Борис Слуцкий: воспоминания современников — страница 97 из 110

Я вспомню эти слова в солнечный февральский день, когда буду стоять стиснутый в онемевшей от горя толпе, вглядывась в отрешенное от земных забот лицо Слуцкого. Много друзей пришло проститься с поэтом (он знал это — любил повторять стихи Межирова «Есть товарищ и у меня»), почти всех мы узнавали. И мы тоже пришли — те, кто научился. И все собравшиеся в зале прощания кунцевской дальней клиники — и друзья, и недруги Слуцкого — отдавали отчет: кого не стало и что он оставил нам.

А город был расцвечен флагами — праздновался День Советской Армии.
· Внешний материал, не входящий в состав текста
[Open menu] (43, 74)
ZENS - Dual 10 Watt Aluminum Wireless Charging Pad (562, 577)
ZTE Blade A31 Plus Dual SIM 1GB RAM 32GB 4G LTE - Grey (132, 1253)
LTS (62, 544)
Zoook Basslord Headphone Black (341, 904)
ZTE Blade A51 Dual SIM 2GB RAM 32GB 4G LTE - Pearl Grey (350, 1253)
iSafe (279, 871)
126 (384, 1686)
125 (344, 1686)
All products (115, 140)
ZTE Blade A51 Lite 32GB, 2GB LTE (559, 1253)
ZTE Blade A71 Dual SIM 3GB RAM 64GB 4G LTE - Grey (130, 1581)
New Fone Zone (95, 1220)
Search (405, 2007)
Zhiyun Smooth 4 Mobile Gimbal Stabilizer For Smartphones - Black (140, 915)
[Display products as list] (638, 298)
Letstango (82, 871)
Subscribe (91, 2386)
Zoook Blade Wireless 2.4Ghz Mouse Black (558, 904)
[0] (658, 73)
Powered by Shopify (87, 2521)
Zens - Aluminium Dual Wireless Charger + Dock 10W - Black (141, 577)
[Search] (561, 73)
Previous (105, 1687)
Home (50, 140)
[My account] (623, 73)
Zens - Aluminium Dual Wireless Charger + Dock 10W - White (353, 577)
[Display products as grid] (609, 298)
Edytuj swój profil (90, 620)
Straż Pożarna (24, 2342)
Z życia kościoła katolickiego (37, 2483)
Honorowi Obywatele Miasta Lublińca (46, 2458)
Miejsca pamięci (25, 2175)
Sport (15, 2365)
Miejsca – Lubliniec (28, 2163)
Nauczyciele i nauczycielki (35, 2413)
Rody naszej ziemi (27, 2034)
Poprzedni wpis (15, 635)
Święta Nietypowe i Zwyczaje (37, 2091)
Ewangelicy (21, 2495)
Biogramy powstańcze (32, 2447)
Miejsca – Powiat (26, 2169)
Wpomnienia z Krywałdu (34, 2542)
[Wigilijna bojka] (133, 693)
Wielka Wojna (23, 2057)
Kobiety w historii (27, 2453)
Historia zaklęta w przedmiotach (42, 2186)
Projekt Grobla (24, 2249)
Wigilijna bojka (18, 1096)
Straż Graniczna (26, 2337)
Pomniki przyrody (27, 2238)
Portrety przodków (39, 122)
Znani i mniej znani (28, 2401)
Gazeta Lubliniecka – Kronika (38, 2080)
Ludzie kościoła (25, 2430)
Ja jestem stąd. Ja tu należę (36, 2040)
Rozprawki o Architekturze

Десять с лишним лет назад в этот день, придя на семинар, он нашел на зеленом сукне букет алых роз. Неторопливо перечитал поздравительную открытку, сдержанно поблагодарил за внимание, сдвинул цветы на край стола, но то и дело возвращался к ним, поглаживая ладонью хрустящий целлофан. И еще сильнее просветлели глаза Слуцкого, когда взгляд его скользнул — поверх нас, раздвинув скучные стены, — но в прошлое. Он стал рассказывать об ИФЛИ и ифлийцах, о юности Самойлова, Когана, о литинститутском курсе Луговского, почти полностью выбитом войной, о Кульчицком и как сам едва не погиб в Югославии…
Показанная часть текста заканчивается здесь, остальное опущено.